Le pedí que por favor me dejara tomar otro jugo de naranja y continué mi camino al hotel. Al pensar sobre lo que me había contado me estremeció la idea de imaginar que fue este hombre el que nos había traído dormidos y nos había abandonado en la playa para desocupar su yate y así abrir espacio para nuevos clientes.
Empecé a planear mi escape de Ios. Llevaba ya diez días de fiesta sin parar, casi todos los días había vivido el éxtasis infinito, pero me sentía tan reseco esa mañana que temí que no iba a sobrevivir a la vida en la isla. El paso siguiente era recoger mi morral y seguir mi camino a Utópica.
Entré en la habitación y me encontré a Joanna y Annie durmiendo en mi cama. Había llegado con ellas en el barco a Ios y rápidamente nos hicimos compañeros de viaje. Joanna me vio y me dijo: “Ven acá” y abrió un espacio entre ella y Annie. Me dio un beso que me hizo olvidar de mi plan original.

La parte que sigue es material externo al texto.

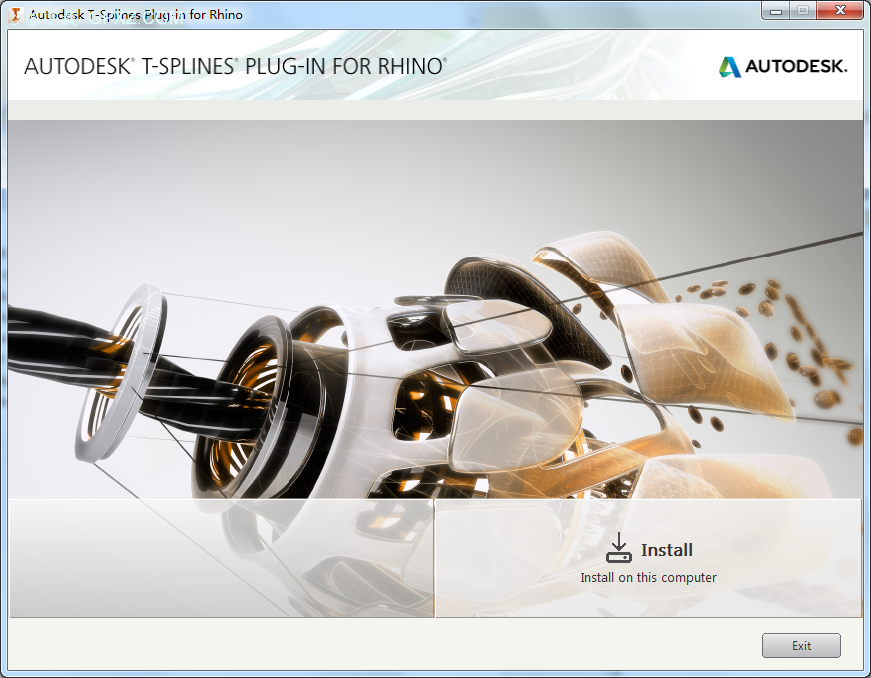Screen dimensions: 871x678
Task: Close the T-Splines installer window
Action: 839,11
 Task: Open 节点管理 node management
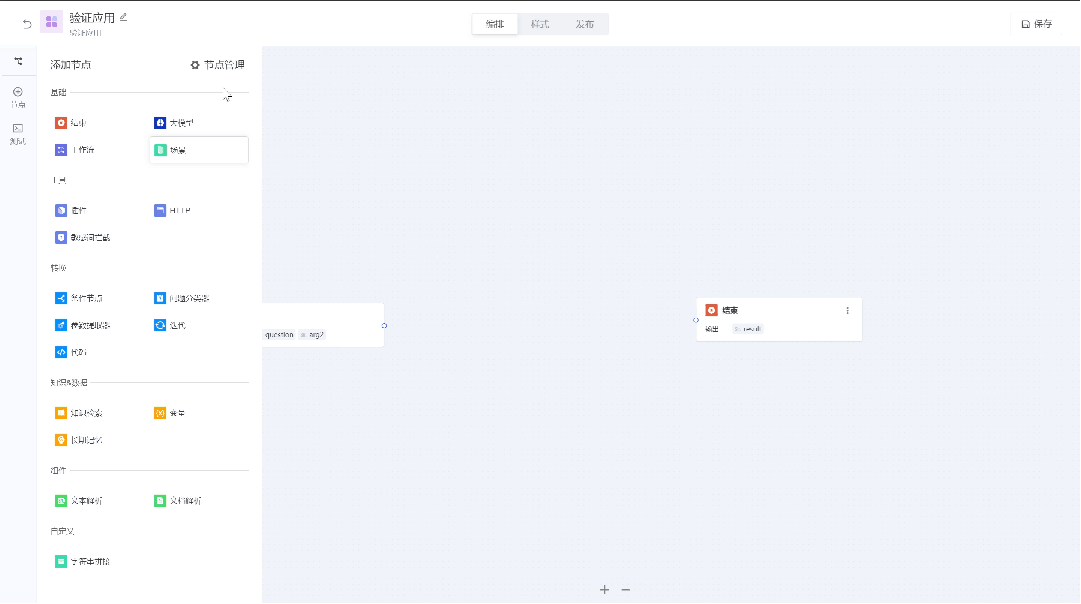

Annie se despertó y sin siquiera decirme buenos días me desnudó y empezó a darme su versión muy placentera de los buenos días. Joanna apretaba su cuerpo contra el mío, su piel era preciosa, no podía despegarme de sus labios, como Annie tampoco podía despegarse de mí. Sentí que no quería abandonar Ios, que todo lo demás se podía ir al traste. Me pregunté que si quería aprender a vivir en Ios como el hombre que recién había conocido. Esto me asustó.
Joanna alcanzó a ver el temor en mis ojos y se sentó sobre mi cara, llevando su sexo a mi boca. Annie empezó a cabalgarme. Joanna llevó mis manos a sus senos y perdí el último rezago de conciencia que me quedaba.

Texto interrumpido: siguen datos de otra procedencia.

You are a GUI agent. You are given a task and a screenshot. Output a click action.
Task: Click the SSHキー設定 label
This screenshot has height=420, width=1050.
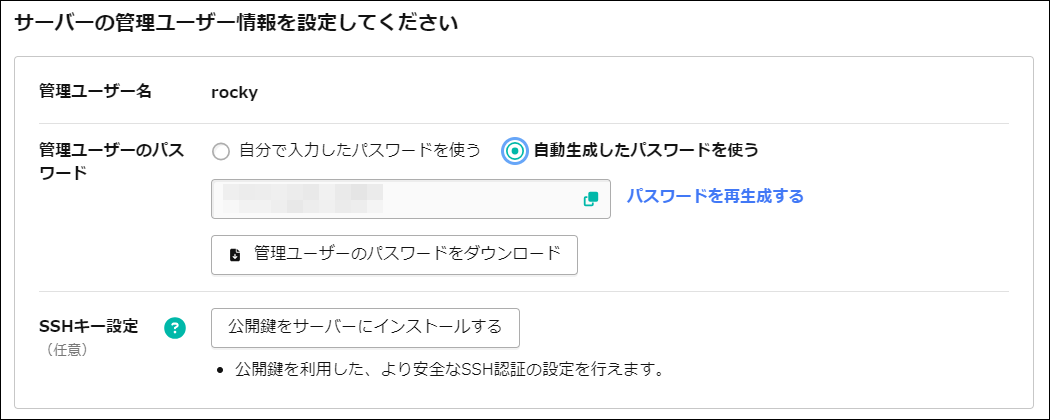tap(88, 326)
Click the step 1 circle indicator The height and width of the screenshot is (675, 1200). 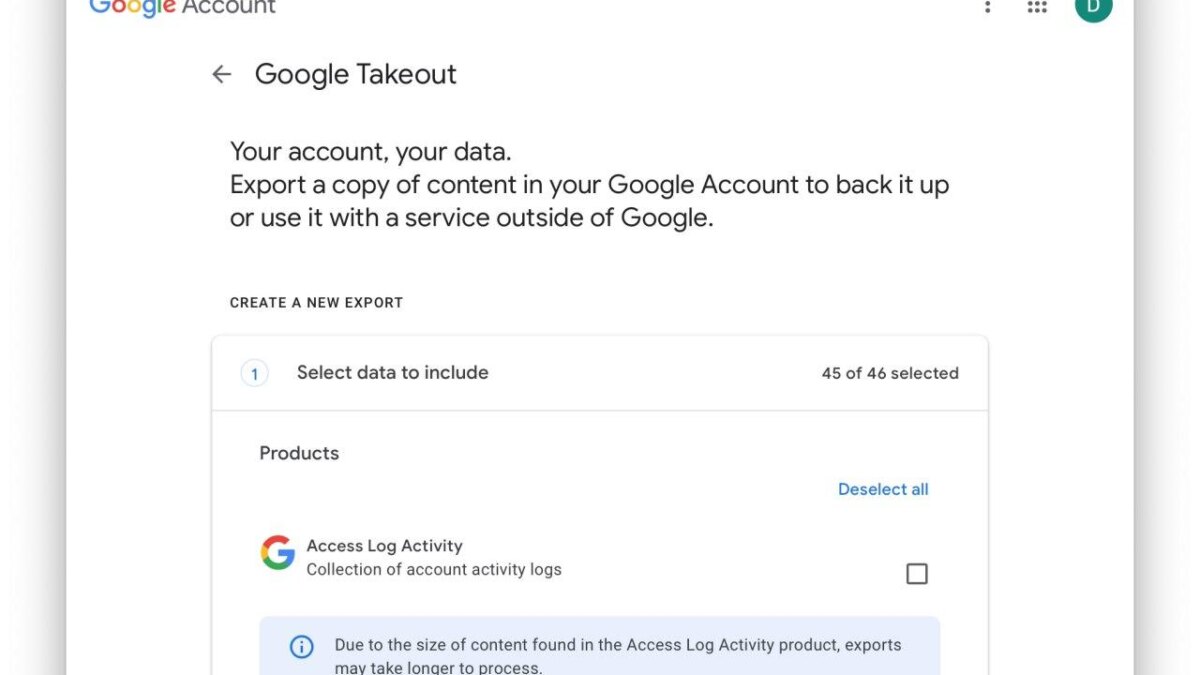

Cuando volví a abrir los ojos vi que se acercaba el atardecer. Si no me apresuraba perdería el último barco a Naxos. Vi también los labios de Joanna entreabiertos, su piel empezaba a llamarme de nuevo. Tenía que resistir. Me giré lentamente para ver si Annie también estaba dormida. Me deslicé fuera de la cama con el mayor de los cuidados. Si Annie se despertaba y me daba las buenas tardes estaría perdido –otra vez.

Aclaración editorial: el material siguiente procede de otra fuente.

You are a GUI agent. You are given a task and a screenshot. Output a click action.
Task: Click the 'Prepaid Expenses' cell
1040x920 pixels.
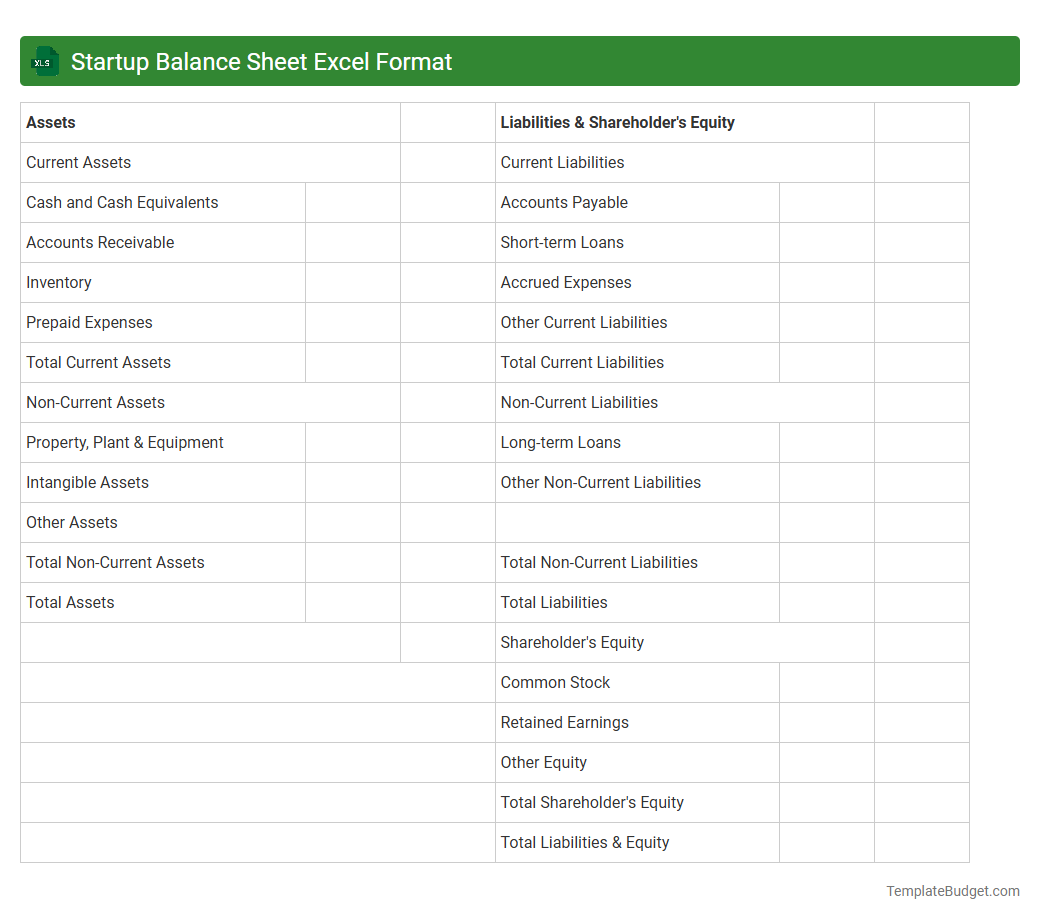point(89,322)
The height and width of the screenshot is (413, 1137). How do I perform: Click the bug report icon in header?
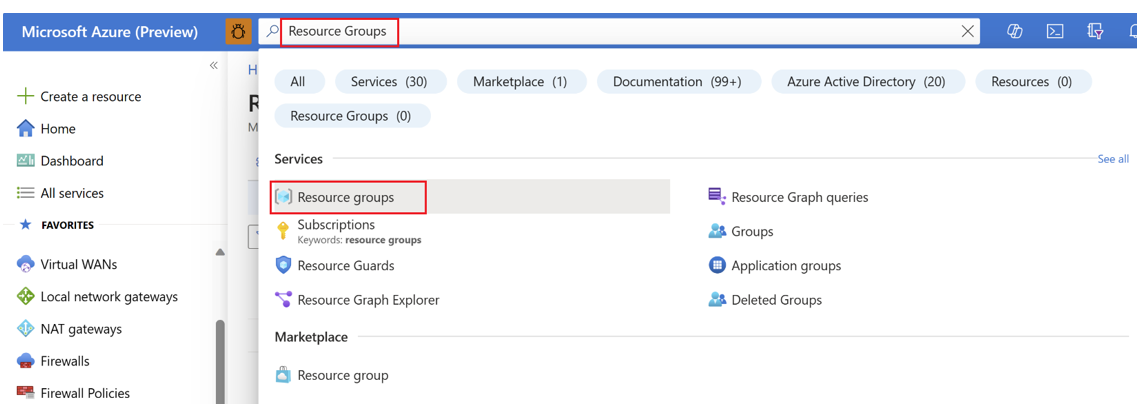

Tomé mi morral y mi último esfuerzo fue no besar los pies de Joanna, ni hablar de su boca, abandonar la idea de llevarme el recuerdo de su piel en los labios. No fue nada fácil. Terminé de vestirme camino al puerto y compré el último pasaje disponible a Naxos. Había otro para Serifos, pero sin tener referencias de la isla preferí no arriesgarme a una nueva trampa como Ios. Opté por lo seguro: barco a Naxos y de ahí a mi refugio en Koufonissi, a recuperarme de mi breve encuentro con los lotófagos.